Simon Fraser University psychology associate professor Lara Aknin, who worked on this year’s report as an associate editor, says despite the challenges of 2020 there are some bright spots.  

"This has been a very challenging year, but the early data also show some notable signs of resilience in feelings of social connection and life evaluations," says Aknin, who co-wrote the report’s chapter on life under COVID-19.

Widespread mental health decline after initial outbreak

Many countries saw an immediate decline in mental health when the pandemic struck.

In the UK, in May 2020, a general measure of mental health was 7.7 per cent lower than predicted in the absence of the pandemic, and the number of mental health problems reported was 47 per cent higher.

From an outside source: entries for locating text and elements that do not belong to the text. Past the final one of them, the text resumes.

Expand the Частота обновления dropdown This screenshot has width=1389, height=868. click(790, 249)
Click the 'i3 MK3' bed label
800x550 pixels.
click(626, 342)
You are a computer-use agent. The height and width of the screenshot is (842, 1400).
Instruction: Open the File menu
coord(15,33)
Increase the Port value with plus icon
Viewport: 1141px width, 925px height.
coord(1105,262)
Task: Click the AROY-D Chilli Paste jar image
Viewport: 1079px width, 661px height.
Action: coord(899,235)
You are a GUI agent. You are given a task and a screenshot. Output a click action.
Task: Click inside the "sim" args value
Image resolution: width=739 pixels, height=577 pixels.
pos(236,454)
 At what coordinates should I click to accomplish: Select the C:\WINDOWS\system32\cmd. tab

The pandemic led to a larger decline in mental health among women and young people, although young people’s mental health returned to normal more quickly. Data from the U.S. shows that the percentage of people experiencing psychological distress was greatest in the under 40 age group.

Workforce well-being

Unemployment during the pandemic is associated with a 12 per cent decrease in life satisfaction. For those that were already lonely, losing jobs meant losing social connections and becoming much less happier. People who could not work due to furlough or redundancy who reported being lonely to begin with became 43 per cent less happy than people who were not lonely.

The social connections and a sense of identity that work can provide are important for happiness. In the future, the report suggests a balance between office life and working from home can help maintain social connections while ensuring flexibility for workers.

Trust a key factor for how countries fared under COVID-19

Of all the factors that determined happiness, the most important for explaining COVID-19 death rates were people’s trust in each other and confidence in their governments.

Trust helped countries find and implement successful COVID-19 strategies. The most successful strategy was to drive community transmission to zero and keep it there.

Trust and the ability to count on others are major supports to life evaluations, especially in the face of crisis. 

Variation in death rates between countries

Death rates were much higher in the Americas and Europe compared to East Asia, Australia and Africa. For instance, there were more stringent government policies to control COVID-19 in East Asia. The report points to the individualism of the West leading to less use of masks, compliance with rules and lower measured levels of science literacy.

Other cultural factors that account for variation between countries include: knowledge from previous epidemics, income inequality, and whether the head of government was a woman (who have tended to favour making policy with overall well-being as an objective).

Importance of feeling connected

The report also highlights the importance of staying connected for happiness including connecting digitally. Many positive features of a person’s life preserved this sense of connectedness including gratitude, grit, prior connections, volunteering, exercising and having a pet. It also helped to have activities that provided ‘flow,’ a state of mind where a person is fully immersed in an activity.